-- PROVIDED RECORDS follows --

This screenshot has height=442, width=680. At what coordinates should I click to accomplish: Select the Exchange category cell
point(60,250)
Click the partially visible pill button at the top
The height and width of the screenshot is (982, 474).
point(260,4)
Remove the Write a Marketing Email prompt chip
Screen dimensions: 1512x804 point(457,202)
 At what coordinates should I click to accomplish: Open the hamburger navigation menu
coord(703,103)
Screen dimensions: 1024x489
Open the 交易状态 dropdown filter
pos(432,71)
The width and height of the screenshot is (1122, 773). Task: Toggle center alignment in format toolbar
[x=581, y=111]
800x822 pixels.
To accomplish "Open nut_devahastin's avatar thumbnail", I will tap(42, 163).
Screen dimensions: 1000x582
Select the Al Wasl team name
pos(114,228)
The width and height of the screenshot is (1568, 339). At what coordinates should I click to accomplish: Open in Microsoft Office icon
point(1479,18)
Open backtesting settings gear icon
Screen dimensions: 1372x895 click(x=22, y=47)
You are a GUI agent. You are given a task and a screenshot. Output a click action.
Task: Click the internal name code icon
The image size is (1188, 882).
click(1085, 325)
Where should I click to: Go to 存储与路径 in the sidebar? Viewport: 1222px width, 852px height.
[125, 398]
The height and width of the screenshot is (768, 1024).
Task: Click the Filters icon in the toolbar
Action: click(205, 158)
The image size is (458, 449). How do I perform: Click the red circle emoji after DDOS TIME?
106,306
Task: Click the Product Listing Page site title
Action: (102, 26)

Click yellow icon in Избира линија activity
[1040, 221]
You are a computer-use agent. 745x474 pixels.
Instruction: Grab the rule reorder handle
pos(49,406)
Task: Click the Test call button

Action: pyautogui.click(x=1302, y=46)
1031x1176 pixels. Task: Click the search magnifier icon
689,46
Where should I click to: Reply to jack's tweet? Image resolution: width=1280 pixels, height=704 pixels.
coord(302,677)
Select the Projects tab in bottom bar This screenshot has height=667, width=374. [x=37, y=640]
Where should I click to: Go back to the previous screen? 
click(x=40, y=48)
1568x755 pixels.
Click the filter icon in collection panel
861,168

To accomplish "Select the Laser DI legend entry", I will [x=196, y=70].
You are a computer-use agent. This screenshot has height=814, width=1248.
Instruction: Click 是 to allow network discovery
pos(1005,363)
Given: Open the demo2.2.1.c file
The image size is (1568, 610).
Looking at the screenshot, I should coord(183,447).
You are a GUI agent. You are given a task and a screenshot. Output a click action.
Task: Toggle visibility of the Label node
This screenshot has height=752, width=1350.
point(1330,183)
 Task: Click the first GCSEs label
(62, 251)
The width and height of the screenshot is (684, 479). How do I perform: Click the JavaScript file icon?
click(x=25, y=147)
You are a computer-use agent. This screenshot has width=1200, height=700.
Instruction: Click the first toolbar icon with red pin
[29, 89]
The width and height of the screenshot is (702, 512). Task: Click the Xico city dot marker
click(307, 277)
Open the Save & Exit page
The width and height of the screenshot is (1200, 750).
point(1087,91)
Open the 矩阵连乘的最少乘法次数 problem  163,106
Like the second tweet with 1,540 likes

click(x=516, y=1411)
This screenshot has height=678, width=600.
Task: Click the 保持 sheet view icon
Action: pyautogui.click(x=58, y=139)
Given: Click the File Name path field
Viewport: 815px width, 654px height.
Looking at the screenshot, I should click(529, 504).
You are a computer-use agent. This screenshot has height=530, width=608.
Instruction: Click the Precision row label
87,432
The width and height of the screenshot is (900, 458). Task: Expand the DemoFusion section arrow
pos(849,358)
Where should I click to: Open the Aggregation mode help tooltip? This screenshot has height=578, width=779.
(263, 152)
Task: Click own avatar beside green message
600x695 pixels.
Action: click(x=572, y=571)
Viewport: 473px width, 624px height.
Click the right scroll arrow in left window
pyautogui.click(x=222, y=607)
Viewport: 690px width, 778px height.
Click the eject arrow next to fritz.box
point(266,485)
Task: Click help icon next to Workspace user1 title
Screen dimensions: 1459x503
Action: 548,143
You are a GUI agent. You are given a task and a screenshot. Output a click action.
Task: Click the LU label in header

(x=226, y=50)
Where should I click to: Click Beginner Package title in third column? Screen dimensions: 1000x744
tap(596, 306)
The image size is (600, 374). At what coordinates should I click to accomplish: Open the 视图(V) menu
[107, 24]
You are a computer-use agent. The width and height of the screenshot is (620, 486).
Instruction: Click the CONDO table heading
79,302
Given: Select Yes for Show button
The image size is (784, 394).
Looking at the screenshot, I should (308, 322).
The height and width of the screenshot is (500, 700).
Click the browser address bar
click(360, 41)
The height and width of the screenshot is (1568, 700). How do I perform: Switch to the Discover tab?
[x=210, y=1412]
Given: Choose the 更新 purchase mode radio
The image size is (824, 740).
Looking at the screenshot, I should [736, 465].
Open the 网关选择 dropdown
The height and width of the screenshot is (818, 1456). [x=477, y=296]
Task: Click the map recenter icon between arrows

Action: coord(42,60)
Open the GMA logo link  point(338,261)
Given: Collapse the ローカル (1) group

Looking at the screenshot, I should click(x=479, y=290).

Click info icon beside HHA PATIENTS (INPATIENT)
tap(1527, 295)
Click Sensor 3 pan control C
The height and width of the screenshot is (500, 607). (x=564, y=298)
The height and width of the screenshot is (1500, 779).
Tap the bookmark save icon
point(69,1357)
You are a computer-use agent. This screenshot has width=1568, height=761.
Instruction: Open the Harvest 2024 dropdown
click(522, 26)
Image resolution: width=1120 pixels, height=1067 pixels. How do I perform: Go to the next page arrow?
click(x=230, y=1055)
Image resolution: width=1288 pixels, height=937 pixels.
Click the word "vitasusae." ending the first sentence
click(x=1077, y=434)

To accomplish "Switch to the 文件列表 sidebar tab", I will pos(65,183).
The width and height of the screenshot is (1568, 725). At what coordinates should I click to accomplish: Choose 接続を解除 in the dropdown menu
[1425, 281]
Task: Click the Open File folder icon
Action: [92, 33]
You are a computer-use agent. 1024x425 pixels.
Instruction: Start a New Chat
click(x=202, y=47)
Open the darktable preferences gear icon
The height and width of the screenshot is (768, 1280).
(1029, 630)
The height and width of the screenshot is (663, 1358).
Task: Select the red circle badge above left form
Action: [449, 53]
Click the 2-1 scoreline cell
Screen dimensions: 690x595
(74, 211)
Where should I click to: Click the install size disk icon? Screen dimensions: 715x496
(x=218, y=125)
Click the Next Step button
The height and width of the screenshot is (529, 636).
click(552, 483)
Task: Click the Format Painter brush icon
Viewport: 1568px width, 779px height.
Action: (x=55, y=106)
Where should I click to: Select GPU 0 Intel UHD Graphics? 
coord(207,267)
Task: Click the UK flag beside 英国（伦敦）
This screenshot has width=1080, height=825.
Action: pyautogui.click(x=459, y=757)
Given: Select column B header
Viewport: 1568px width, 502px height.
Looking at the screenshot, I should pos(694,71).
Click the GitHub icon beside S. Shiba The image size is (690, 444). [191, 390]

-- PROVIDED RECORDS concluded --

• PROBLEM STATEMENT: For the entries above, please state how many lines contain the string "will"; give the number and nothing else.

• ANSWER BOX: 3